**Problem description:** Reproduce exactly, from the data that follows, the line with "Click the New Report", the line with "Given: Click the scroll-up", and every line that lies between them.

Start of Data

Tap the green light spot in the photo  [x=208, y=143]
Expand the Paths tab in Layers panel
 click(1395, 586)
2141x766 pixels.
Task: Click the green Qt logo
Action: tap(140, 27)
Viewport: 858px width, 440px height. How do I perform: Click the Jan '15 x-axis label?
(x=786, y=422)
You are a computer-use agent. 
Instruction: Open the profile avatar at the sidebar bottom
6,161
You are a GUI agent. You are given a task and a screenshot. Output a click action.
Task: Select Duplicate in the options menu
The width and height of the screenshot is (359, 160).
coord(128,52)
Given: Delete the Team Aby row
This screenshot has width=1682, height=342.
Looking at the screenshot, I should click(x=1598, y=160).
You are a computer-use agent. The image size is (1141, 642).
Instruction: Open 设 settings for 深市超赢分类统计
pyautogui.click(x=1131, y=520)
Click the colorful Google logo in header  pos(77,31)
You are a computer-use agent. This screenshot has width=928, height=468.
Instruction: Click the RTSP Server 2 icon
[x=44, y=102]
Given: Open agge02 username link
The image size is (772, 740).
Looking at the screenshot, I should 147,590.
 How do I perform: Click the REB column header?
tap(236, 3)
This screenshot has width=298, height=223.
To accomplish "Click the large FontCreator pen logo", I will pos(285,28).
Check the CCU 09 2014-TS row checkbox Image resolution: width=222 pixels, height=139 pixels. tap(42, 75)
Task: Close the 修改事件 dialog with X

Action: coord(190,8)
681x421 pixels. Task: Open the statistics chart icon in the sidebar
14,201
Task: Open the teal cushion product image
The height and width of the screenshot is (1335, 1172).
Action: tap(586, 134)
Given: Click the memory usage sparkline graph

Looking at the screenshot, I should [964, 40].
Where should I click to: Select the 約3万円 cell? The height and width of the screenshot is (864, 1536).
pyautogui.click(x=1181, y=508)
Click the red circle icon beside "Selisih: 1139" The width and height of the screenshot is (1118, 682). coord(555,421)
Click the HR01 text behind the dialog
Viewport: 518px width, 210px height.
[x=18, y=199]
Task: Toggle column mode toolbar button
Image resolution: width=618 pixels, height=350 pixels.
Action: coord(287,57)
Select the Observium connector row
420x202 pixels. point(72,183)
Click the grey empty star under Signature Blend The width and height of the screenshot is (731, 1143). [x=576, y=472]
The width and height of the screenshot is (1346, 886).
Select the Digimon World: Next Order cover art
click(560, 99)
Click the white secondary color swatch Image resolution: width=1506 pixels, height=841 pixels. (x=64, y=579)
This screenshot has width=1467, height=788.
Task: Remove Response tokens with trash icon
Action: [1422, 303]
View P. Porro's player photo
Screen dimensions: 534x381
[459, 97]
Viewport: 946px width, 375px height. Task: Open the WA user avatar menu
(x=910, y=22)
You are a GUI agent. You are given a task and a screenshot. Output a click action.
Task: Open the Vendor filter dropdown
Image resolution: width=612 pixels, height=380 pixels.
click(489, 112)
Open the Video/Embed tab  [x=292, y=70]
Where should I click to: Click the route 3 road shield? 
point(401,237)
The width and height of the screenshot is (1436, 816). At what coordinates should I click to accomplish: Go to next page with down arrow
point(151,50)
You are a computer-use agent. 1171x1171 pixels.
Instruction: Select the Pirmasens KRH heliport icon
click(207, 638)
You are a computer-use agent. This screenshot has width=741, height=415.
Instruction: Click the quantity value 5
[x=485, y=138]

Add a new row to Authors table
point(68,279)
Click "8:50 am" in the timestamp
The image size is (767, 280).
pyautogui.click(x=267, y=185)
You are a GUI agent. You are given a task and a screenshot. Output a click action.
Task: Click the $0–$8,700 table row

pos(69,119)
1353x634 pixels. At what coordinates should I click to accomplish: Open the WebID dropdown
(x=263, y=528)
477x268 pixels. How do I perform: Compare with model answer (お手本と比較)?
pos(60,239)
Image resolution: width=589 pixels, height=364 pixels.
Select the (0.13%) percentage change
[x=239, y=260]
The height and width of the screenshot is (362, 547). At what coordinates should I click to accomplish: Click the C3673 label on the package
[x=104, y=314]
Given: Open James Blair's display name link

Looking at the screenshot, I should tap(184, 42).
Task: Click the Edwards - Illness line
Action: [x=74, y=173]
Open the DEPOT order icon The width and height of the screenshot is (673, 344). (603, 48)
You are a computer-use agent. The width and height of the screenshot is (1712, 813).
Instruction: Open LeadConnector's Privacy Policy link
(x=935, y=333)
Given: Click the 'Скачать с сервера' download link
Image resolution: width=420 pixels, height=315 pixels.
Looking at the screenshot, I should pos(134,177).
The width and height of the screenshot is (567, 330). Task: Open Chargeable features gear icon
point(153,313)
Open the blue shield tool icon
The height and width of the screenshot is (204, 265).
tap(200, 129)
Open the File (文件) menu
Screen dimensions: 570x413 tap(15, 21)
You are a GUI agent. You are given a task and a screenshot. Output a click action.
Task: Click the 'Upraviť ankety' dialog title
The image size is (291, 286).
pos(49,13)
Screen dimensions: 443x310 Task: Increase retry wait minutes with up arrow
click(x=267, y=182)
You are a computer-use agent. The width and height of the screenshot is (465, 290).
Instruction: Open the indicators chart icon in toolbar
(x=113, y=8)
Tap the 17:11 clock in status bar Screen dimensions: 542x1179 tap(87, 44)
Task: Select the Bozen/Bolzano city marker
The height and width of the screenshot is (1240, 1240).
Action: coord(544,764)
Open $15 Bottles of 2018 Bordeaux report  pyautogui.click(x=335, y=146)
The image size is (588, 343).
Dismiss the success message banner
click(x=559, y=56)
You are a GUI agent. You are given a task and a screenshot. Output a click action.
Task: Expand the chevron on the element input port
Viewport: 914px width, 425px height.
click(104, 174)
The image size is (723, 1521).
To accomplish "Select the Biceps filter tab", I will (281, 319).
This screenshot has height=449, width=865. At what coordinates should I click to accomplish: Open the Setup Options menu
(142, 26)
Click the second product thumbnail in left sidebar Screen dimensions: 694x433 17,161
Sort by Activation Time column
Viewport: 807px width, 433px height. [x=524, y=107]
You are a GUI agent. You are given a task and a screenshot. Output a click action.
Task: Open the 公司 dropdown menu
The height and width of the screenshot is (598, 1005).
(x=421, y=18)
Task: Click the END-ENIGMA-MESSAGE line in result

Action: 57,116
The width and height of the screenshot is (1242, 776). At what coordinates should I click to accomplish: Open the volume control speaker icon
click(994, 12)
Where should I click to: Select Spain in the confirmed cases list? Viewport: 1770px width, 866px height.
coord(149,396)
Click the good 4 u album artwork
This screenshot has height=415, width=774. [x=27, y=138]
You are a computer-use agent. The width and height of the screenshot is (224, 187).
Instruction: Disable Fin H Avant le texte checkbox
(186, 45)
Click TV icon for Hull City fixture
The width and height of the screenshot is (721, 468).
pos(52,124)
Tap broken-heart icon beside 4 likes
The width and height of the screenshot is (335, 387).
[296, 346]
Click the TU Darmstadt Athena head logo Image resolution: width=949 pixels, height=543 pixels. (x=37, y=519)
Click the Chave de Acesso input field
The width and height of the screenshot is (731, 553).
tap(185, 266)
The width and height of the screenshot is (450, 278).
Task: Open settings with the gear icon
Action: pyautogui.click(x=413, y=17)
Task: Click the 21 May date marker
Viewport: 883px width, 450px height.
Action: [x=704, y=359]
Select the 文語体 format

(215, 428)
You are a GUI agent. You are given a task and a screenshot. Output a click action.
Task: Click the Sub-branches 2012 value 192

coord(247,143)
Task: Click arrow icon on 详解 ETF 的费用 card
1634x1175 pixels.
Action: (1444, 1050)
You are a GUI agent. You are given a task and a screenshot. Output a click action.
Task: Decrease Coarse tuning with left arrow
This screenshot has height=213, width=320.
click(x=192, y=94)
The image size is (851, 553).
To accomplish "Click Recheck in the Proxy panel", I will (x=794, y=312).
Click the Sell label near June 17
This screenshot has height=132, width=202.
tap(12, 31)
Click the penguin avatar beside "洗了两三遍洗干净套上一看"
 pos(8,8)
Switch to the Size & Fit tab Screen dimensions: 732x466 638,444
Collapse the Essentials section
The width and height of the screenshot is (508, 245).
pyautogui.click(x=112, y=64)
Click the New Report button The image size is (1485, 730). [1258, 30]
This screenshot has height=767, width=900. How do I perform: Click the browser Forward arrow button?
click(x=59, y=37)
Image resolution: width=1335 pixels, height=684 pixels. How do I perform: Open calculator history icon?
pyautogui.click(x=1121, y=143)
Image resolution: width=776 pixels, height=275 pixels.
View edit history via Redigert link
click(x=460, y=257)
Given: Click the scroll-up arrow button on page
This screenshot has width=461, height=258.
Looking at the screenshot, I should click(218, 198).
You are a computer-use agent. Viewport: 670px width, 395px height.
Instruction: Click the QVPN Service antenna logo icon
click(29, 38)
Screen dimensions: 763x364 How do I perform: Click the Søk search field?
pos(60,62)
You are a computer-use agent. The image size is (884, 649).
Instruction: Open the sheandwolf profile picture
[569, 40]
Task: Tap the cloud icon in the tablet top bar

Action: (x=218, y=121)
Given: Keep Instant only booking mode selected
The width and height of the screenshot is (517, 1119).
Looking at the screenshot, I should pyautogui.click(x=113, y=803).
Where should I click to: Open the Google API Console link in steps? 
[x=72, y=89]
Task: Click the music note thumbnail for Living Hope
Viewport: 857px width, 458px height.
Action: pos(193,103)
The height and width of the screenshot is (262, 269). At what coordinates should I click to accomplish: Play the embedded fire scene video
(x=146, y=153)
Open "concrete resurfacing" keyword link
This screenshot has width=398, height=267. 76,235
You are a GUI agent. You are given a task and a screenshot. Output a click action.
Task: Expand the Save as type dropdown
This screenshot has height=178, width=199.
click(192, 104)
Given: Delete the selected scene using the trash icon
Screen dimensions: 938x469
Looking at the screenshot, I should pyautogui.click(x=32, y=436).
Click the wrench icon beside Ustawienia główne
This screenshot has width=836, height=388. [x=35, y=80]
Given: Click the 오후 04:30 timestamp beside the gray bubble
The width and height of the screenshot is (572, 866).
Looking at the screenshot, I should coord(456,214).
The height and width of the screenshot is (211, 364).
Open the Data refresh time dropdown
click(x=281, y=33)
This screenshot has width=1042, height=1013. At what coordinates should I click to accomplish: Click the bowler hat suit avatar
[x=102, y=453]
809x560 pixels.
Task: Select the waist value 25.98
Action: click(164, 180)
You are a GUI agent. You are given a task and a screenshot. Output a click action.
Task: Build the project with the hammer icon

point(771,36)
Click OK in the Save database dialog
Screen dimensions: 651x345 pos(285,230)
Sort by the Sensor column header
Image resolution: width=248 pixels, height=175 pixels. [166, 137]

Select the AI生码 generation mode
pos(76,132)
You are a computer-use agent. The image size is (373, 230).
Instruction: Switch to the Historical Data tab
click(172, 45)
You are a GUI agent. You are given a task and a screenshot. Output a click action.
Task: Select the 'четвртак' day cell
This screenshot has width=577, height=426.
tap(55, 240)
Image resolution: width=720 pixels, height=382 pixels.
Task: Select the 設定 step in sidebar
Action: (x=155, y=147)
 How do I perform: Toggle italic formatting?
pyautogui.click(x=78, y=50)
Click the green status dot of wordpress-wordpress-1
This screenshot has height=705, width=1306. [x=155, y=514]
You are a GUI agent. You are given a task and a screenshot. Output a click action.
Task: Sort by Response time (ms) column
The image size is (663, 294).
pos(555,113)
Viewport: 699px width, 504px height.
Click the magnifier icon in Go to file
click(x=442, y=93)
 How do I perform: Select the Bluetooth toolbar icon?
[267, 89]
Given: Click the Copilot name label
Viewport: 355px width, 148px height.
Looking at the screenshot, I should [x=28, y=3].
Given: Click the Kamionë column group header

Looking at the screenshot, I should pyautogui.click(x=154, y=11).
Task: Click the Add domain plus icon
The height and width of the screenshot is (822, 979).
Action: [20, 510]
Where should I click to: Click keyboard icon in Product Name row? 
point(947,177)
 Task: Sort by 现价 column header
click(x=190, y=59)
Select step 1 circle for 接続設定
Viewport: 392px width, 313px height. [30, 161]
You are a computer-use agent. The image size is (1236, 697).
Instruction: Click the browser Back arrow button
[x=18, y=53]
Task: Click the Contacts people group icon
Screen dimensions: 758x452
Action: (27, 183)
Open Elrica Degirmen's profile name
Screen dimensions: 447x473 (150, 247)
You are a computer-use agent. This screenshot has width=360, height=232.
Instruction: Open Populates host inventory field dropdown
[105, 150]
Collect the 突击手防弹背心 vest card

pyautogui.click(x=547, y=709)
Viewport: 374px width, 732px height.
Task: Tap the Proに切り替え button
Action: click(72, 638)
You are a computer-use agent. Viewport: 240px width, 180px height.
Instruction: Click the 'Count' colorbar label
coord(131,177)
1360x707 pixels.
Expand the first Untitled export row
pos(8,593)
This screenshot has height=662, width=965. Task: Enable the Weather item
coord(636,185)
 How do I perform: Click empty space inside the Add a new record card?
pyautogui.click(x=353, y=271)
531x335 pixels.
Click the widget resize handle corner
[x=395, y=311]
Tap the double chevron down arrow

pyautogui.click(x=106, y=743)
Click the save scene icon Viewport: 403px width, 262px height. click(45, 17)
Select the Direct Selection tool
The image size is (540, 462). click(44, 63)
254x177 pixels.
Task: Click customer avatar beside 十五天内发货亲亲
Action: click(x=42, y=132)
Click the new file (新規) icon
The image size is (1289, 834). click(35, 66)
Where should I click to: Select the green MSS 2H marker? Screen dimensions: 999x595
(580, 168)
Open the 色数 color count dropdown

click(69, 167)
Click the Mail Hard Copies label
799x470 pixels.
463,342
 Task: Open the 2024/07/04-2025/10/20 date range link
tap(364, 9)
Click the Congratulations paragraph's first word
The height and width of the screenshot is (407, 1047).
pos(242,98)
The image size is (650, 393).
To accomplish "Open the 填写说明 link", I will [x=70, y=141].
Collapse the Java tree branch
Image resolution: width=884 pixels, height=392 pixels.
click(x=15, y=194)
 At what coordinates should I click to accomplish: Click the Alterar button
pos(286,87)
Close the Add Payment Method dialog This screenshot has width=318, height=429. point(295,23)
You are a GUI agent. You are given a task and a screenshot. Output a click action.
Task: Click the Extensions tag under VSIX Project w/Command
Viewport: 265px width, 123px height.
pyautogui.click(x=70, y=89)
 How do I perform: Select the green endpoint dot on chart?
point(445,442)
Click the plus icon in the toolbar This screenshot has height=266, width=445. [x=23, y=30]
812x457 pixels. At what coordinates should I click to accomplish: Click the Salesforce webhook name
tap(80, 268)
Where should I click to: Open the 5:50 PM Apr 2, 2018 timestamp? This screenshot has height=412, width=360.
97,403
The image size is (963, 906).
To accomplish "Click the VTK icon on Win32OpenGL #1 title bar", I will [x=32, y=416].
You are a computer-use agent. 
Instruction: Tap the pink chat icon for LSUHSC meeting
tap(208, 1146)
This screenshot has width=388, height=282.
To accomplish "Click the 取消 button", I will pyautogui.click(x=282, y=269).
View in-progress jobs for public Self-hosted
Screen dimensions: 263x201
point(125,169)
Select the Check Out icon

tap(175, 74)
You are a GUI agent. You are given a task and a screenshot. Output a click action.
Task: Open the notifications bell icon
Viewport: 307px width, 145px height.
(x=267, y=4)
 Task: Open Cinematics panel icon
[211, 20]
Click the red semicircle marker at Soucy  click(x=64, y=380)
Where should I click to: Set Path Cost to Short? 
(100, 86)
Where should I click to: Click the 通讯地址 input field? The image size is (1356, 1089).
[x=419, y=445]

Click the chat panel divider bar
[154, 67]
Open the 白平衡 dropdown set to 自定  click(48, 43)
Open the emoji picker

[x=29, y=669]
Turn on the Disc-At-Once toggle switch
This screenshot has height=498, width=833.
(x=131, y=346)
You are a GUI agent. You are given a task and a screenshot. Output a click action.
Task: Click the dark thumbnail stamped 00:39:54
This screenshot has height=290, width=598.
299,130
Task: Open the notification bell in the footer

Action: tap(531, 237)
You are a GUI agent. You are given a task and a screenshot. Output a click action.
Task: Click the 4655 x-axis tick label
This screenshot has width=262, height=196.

End of Data

**Task response:**
Click the New Report button The image size is (1485, 730). [1258, 30]
This screenshot has height=767, width=900. How do I perform: Click the browser Forward arrow button?
click(x=59, y=37)
Image resolution: width=1335 pixels, height=684 pixels. How do I perform: Open calculator history icon?
pyautogui.click(x=1121, y=143)
Image resolution: width=776 pixels, height=275 pixels.
View edit history via Redigert link
click(x=460, y=257)
Given: Click the scroll-up arrow button on page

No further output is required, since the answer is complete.